Segment Start: Excerpt to read

The other speakers of the day followed King’s tone: highlighting impacts, and presenting opportunities.
Ivan Fernandez, a soil scientist from the University of Maine, outlined key benchmarks of how Maine’s environment is changing.
In the past century, average temperature has gone up three degrees, he said. This has affected Maine’s seasons: on average, the growing season is now two weeks longer, and the harvesting season two weeks shorter.
More southerly tree and plant species are moving northward, he said, along with insect-borne diseases. There were just over 100 reported cases of Lyme disease in 2009; in 2014, that number has rocketed up to almost 1,400.
Similar changes can be found in the ocean.
Andrew Pershing, lead scientist at the Gulf of Maine Research Institute, said that in the past 10 years, the Gulf of Maine has been warming 99 percent faster than the rest of the world’s oceans.
Fishermen have reported catching southern species like squid, hake, and black sea bass in their nets. The sea bass, he said, are known to prey on lobsters.
“Maine is starting to look a lot more like New Jersey,” Pershing said.
Dan Reicher, director of energy policy and finance at Stanford University and one of the event’s keynote speakers, said direct investment can go into fixing climate change.
“When we make it work,” he said, “there’s big money to be made.”
Reicher described changes in the landscape of the U.S. energy industry, and highlighted what he called business “opportunities.”
He cited huge declines in the cost of implementing solar and wind power, and the fact that the solar industry created more jobs than the coal industry in 2014.
He alluded to the idea of the “clean trillion,” saying that’s the amount that needs to be invested between now and 2050 to limit a rise in global temperatures to two degrees Celsius.
“Clean tech stock is up, and coal stock is down,” he said. “We’ve done this before … we powered our country on wood, and then moved to coal, and then oil and natural gas.”
In parts of California, Reicher said, people with electric cars can charge their vehicles overnight at off-peak rates, and then sell that electricity back to the grid when the car is plugged in at work when demand is higher.

Segment End: Excerpt to read
Segment Start: Data listing

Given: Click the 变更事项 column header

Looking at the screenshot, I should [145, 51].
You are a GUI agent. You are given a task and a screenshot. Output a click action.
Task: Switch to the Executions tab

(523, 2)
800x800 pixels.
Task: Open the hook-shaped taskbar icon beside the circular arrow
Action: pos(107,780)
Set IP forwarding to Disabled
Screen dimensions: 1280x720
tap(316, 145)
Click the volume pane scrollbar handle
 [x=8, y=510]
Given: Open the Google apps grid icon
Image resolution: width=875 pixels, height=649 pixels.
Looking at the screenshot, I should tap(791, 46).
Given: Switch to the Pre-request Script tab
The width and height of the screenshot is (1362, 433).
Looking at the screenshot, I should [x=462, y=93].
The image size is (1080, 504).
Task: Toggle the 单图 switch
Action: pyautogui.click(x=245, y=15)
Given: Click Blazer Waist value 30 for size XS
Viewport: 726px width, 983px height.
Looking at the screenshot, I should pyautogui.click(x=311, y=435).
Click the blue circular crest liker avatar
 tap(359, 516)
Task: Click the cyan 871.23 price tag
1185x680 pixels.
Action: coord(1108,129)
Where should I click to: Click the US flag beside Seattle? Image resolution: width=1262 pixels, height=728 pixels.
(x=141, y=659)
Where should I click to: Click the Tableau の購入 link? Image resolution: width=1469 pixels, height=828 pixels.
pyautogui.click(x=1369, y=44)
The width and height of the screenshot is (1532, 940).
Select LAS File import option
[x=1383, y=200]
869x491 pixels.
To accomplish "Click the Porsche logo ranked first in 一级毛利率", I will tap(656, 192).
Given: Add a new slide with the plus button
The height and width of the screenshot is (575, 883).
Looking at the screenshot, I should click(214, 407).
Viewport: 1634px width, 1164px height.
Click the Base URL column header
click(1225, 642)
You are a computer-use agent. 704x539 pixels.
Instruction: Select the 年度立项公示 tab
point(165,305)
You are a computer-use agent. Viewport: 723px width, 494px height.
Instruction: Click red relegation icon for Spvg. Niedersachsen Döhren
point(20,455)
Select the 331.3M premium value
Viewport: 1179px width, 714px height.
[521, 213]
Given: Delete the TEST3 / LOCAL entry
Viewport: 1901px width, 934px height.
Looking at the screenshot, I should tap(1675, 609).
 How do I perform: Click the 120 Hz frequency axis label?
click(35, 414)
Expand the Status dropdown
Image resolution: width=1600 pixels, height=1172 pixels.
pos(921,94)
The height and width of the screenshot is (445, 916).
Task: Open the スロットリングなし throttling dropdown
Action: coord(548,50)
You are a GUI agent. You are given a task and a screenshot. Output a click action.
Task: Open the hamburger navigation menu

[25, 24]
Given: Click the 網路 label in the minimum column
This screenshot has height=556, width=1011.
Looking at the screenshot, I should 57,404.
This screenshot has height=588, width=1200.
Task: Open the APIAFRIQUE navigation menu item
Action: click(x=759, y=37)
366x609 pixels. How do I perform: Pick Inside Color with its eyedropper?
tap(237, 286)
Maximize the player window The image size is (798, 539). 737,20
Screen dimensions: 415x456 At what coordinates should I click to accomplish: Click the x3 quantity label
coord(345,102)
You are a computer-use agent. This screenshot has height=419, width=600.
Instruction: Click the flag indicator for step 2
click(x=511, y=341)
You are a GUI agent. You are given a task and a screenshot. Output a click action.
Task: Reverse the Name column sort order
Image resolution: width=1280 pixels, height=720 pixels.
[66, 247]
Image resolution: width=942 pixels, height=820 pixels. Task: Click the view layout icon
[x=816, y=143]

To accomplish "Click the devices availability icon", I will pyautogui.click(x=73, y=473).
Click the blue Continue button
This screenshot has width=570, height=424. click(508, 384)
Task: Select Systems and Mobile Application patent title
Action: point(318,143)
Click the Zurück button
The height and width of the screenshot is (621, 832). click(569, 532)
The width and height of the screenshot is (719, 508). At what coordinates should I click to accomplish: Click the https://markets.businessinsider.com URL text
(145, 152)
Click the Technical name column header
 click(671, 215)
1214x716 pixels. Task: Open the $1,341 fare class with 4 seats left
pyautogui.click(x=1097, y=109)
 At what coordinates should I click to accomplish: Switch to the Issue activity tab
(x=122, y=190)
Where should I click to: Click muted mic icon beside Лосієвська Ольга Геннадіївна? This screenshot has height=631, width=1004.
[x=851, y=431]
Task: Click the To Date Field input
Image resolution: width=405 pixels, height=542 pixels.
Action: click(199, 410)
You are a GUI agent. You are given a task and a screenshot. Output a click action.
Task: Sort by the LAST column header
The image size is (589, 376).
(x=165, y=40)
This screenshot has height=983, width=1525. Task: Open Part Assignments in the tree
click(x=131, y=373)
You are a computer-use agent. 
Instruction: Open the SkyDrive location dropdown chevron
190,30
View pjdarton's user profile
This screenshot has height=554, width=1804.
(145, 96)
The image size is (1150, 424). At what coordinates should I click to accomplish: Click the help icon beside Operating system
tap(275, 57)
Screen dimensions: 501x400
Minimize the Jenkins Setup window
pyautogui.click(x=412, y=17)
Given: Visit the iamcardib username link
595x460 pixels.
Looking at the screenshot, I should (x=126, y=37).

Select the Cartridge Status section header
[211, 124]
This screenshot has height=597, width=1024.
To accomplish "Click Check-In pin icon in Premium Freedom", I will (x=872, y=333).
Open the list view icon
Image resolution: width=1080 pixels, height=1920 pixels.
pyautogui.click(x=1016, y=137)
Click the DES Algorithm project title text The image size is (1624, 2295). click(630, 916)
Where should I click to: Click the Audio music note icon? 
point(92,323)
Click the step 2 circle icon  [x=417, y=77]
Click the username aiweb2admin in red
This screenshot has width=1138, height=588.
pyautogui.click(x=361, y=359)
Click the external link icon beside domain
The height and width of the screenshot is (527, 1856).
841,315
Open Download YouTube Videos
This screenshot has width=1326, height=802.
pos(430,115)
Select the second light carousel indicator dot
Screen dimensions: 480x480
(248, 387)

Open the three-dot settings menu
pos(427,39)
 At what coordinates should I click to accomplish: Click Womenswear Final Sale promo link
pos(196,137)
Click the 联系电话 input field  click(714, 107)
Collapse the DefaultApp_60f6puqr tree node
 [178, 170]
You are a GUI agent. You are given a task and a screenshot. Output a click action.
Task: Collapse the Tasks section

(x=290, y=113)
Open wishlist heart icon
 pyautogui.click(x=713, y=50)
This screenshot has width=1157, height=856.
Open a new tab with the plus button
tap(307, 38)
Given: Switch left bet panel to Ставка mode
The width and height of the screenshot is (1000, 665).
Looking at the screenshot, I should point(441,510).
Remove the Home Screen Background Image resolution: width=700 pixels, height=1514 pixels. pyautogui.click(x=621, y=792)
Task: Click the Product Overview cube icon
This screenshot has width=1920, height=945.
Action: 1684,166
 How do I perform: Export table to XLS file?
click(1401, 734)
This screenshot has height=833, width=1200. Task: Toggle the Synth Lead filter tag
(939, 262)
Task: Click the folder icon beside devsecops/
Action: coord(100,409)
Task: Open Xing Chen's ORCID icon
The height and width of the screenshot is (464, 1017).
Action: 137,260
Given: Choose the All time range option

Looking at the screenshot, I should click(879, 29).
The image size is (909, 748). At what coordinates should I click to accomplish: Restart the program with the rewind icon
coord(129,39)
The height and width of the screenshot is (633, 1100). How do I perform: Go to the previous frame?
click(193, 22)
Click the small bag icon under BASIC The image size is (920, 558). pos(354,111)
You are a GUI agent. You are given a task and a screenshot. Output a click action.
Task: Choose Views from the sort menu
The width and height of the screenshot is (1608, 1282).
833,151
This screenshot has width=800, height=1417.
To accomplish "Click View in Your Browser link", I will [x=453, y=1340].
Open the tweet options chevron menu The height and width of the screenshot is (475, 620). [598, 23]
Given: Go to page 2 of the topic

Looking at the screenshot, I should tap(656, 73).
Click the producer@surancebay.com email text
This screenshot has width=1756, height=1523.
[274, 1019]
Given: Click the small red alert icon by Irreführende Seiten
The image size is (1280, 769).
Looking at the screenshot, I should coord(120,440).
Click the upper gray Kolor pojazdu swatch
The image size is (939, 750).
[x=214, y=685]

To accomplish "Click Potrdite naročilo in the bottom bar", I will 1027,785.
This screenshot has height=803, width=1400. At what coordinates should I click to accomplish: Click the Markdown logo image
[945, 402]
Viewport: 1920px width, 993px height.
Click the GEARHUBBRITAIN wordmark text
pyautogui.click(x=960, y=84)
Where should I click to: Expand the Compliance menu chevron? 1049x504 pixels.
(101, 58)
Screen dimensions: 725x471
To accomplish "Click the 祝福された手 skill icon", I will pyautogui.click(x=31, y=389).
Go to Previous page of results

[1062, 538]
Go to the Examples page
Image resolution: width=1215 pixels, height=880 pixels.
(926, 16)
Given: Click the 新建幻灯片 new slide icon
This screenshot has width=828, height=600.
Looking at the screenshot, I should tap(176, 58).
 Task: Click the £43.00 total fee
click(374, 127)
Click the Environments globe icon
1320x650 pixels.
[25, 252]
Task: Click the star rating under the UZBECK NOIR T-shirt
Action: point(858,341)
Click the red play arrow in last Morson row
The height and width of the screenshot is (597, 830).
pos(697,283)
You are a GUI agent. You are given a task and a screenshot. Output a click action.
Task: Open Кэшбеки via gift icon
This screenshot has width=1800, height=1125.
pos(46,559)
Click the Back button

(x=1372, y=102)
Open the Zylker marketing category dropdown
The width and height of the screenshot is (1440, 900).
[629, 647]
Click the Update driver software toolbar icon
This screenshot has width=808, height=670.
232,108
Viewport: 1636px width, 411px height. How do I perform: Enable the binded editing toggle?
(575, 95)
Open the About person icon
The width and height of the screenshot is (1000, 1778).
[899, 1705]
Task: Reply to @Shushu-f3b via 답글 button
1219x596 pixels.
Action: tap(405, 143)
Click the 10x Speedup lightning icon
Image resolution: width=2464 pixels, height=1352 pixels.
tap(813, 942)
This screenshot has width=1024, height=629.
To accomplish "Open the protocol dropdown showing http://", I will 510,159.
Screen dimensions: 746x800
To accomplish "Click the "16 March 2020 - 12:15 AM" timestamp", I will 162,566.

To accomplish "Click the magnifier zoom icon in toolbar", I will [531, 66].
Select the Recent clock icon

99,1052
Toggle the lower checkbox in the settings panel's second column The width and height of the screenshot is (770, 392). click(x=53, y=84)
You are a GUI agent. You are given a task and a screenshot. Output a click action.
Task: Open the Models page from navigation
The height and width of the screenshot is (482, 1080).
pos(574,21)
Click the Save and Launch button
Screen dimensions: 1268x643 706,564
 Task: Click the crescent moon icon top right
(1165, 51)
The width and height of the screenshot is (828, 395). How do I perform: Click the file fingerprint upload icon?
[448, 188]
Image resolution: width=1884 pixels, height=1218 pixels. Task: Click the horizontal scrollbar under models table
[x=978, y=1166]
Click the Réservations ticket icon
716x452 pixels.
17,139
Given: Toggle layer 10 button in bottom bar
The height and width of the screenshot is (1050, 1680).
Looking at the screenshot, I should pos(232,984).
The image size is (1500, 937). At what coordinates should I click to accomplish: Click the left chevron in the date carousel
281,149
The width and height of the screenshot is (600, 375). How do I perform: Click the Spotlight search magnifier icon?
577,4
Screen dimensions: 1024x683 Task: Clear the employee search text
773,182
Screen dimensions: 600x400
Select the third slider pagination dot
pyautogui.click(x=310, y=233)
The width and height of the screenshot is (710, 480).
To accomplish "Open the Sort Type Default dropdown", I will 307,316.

Segment End: Data listing

(Tasks for this exercise):
[a] According to the Maine climate excerpt, how much faster has the Gulf of Maine been warming than the rest of the world's oceans over the past 10 years?
[b] Write out the portion of the Maine climate excerpt starting at "Fishermen have reported" and ending at "industry in 2014.".
[c] Write what comes next in the Maine climate excerpt, picking up after its final sentence.

(Answers below):
[a] 99 percent faster

[b]
Fishermen have reported catching southern species like squid, hake, and black sea bass in their nets. The sea bass, he said, are known to prey on lobsters.
“Maine is starting to look a lot more like New Jersey,” Pershing said.
Dan Reicher, director of energy policy and finance at Stanford University and one of the event’s keynote speakers, said direct investment can go into fixing climate change.
“When we make it work,” he said, “there’s big money to be made.”
Reicher described changes in the landscape of the U.S. energy industry, and highlighted what he called business “opportunities.”
He cited huge declines in the cost of implementing solar and wind power, and the fact that the solar industry created more jobs than the coal industry in 2014.

[c]
He ended his remarks with a comment from the early computer scientist Alan Kay.
“The best way to predict the future is to invent it,” Reicher said.
A large portion of the day was devoted to business people talking about changes they’ve observed, and created, in Maine’s economic climate.
Richard Nelson, who has lobstered out of Friendship Harbor for more than 30 years, said “the ocean is a workplace … our cultural heritage.”
He said fishermen are among the first to notice the effects of environmental changes like ocean acidification and migratory predators, but also the “first to be displaced by the renewable energy projects that try to combat it,” referring to off-shore wind turbines.
He stressed the importance of sparking new kinds of job creation, like estuary restoration to support tourism, fish nurseries, and storm protection.
“We need a clear vision of what we want from our ocean and the courage to make necessary choices,” Nelson said.
Vaughn Woodruff, owner of the solar installation company Insource Renewables, took the podium to describe a different type of climate change for Maine: “Maine’s economic climate change.”
“The town I live in now looks very different than the town I grew up in,” the Pittsfield native said. “That’s what drives me.”
He touched on Maine’s demographic winter, noting Maine has the highest median age in the nation, and said “we are exporting 98 percent of (our young people) with upward mobility.”
“The real crisis is the Main streets … in the rural portions of this state,” Woodruff said. “Energy is a key piece to me to reverse this trend.”
He called for a “local energy movement.”
Summarizing the purpose of the event, Caron said “we like to bring people who care about Maine in different ways to one place.
“We start from there,” he said, “and then get to the work we have to do.”
Nearly 350 people attended “Maine’s Economy and Climate Change,” organized by Envision Maine at Bowdoin College’s Thorne Hall in Brunswick.